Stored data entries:
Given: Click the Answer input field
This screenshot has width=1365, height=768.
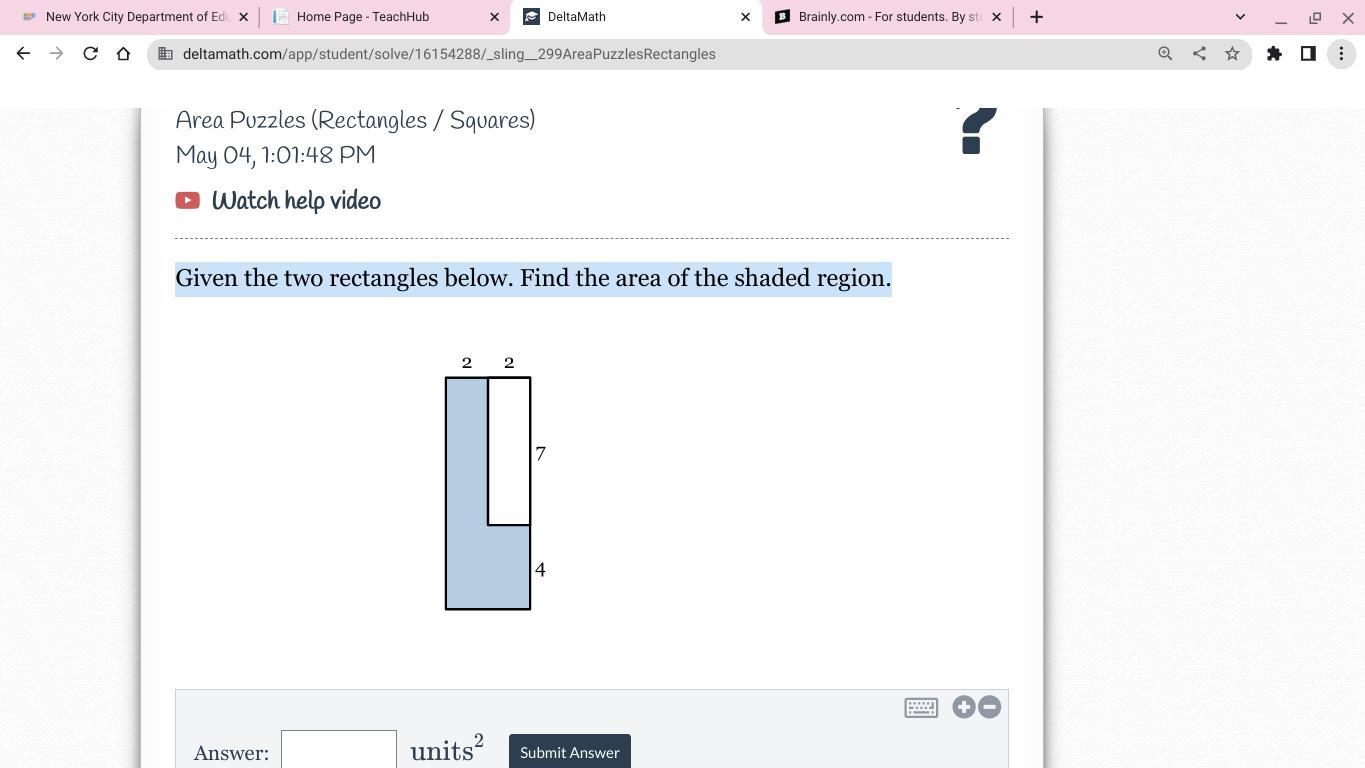Looking at the screenshot, I should pyautogui.click(x=339, y=751).
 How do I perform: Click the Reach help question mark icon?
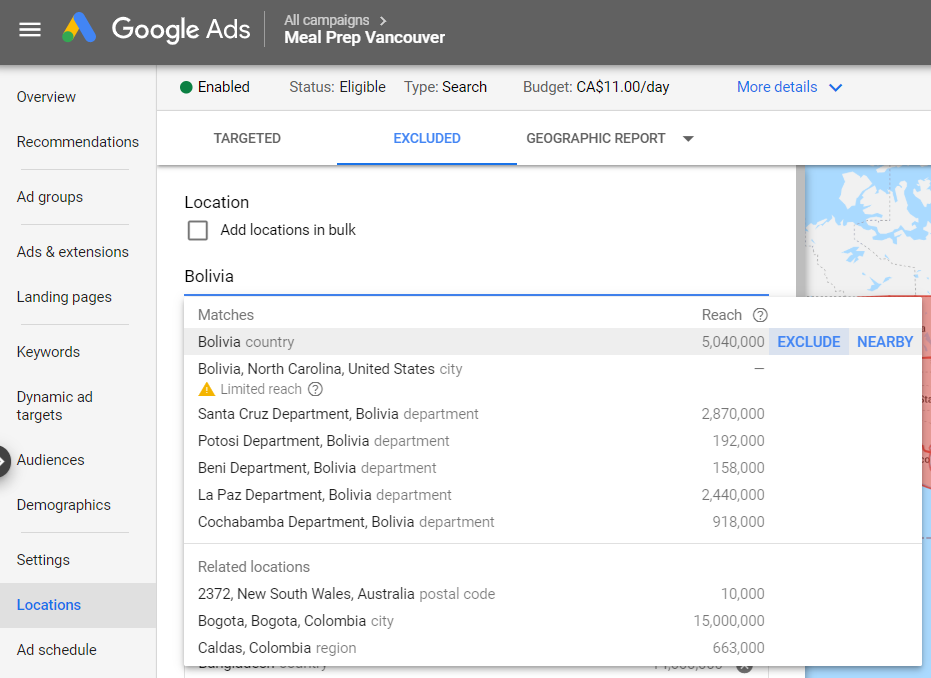point(760,315)
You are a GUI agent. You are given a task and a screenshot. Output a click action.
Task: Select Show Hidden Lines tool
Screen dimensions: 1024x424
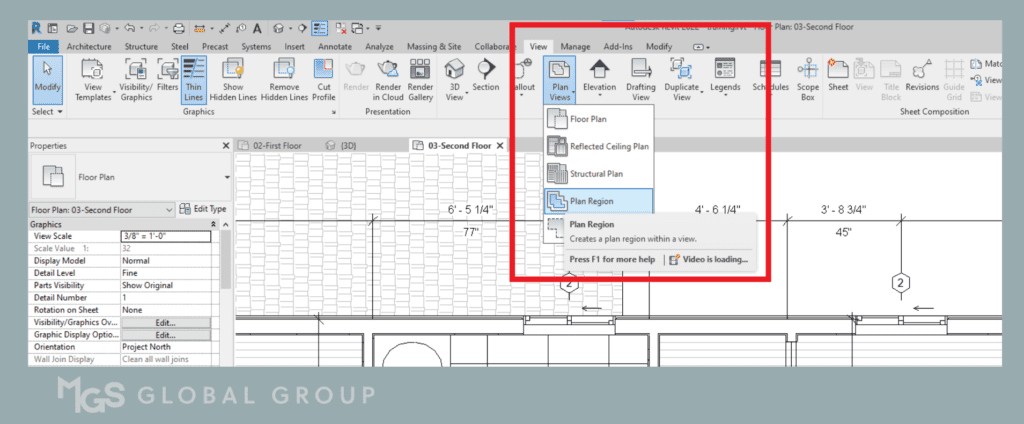(x=232, y=80)
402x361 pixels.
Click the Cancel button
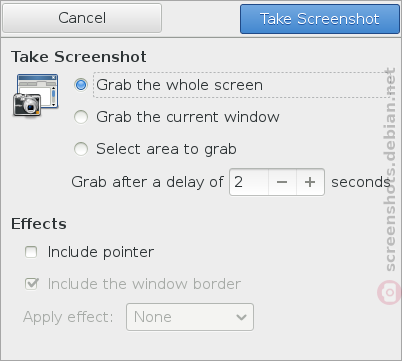pyautogui.click(x=82, y=18)
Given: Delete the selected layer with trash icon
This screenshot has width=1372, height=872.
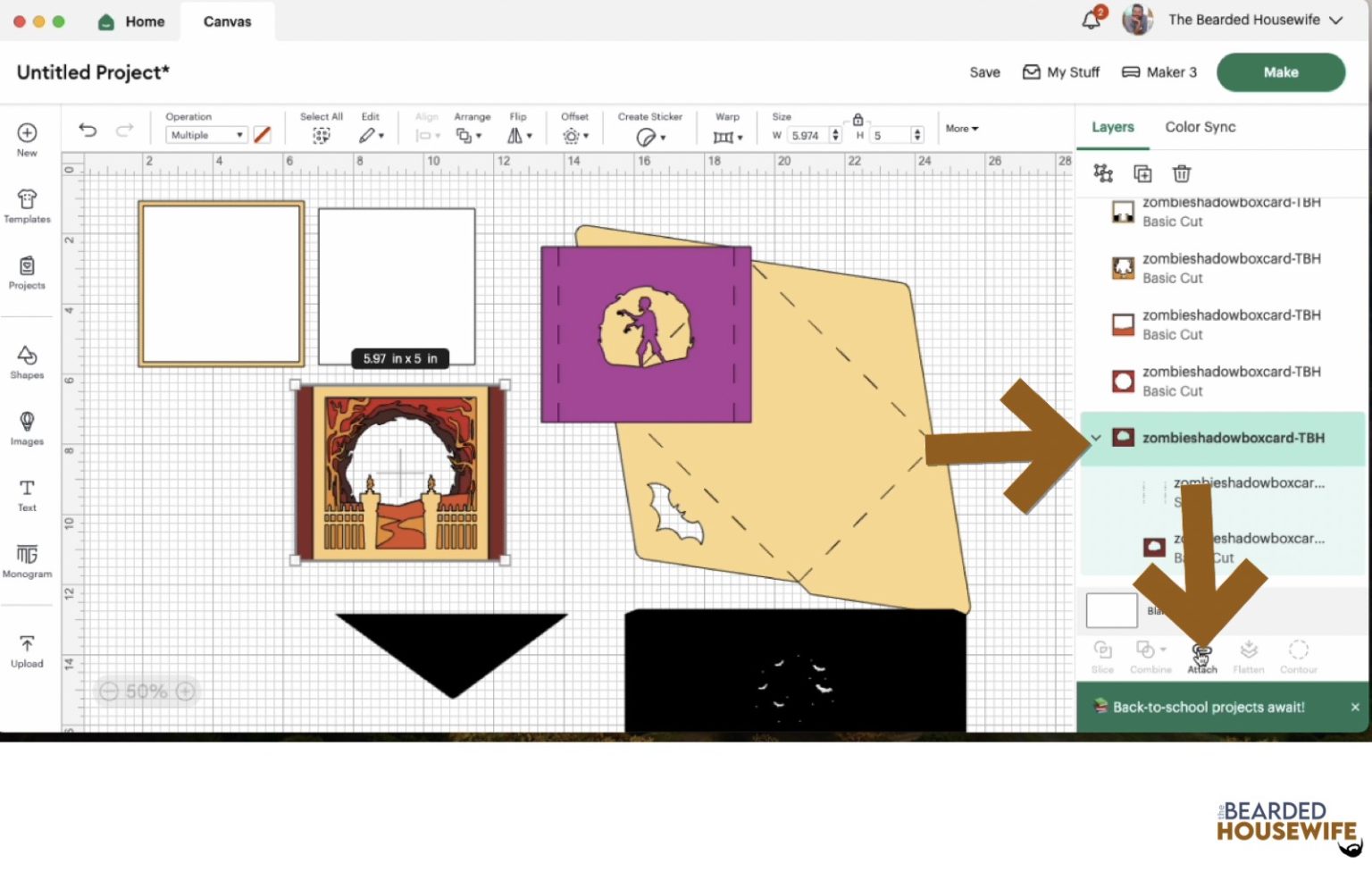Looking at the screenshot, I should (1181, 173).
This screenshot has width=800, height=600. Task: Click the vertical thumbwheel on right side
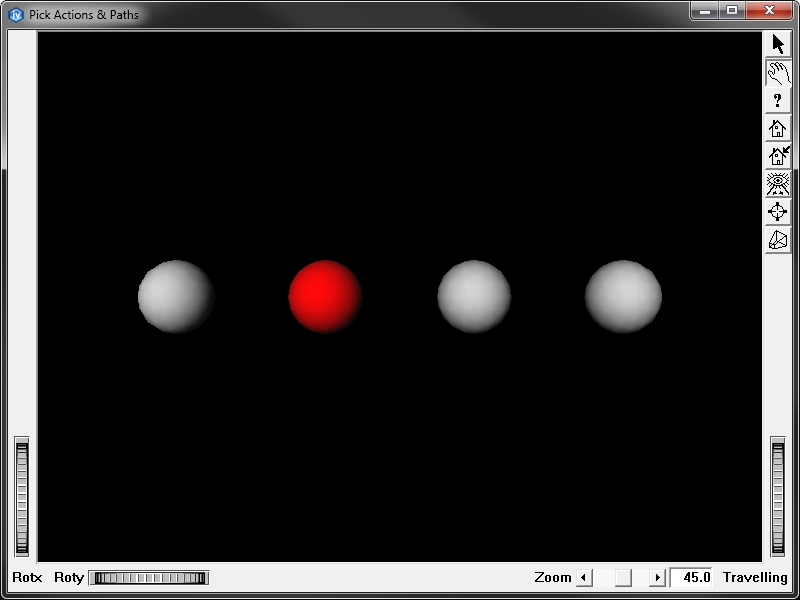778,496
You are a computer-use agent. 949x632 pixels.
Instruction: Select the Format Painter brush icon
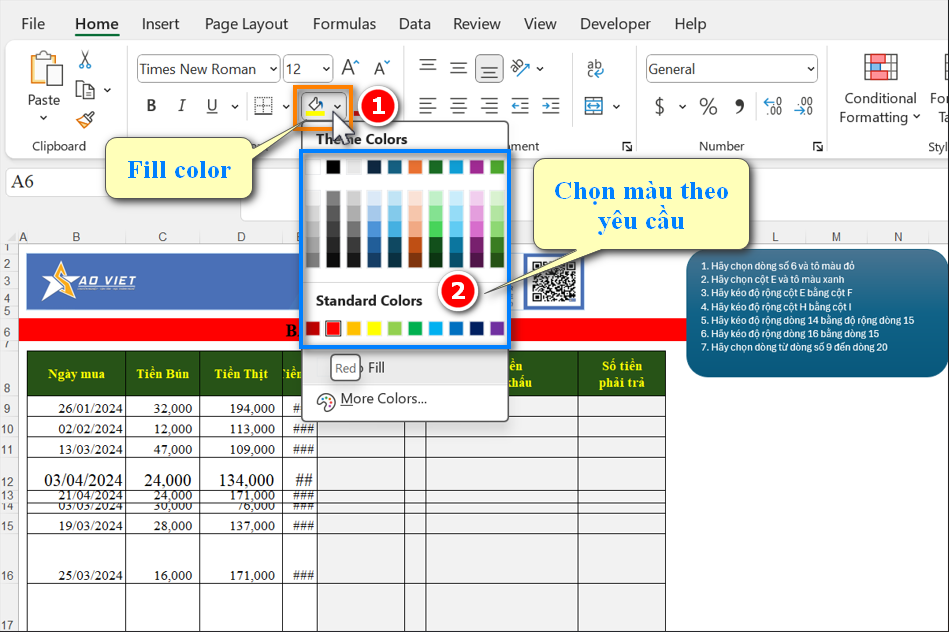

* Assignment:
Filter the entries above down to the lines that hold the word "agent", and copy those lines.

* Answer space:
You are a GUI agent. You are given a task and a screenshot. Output a click action.
You are a computer-use agent. 949x632 pixels.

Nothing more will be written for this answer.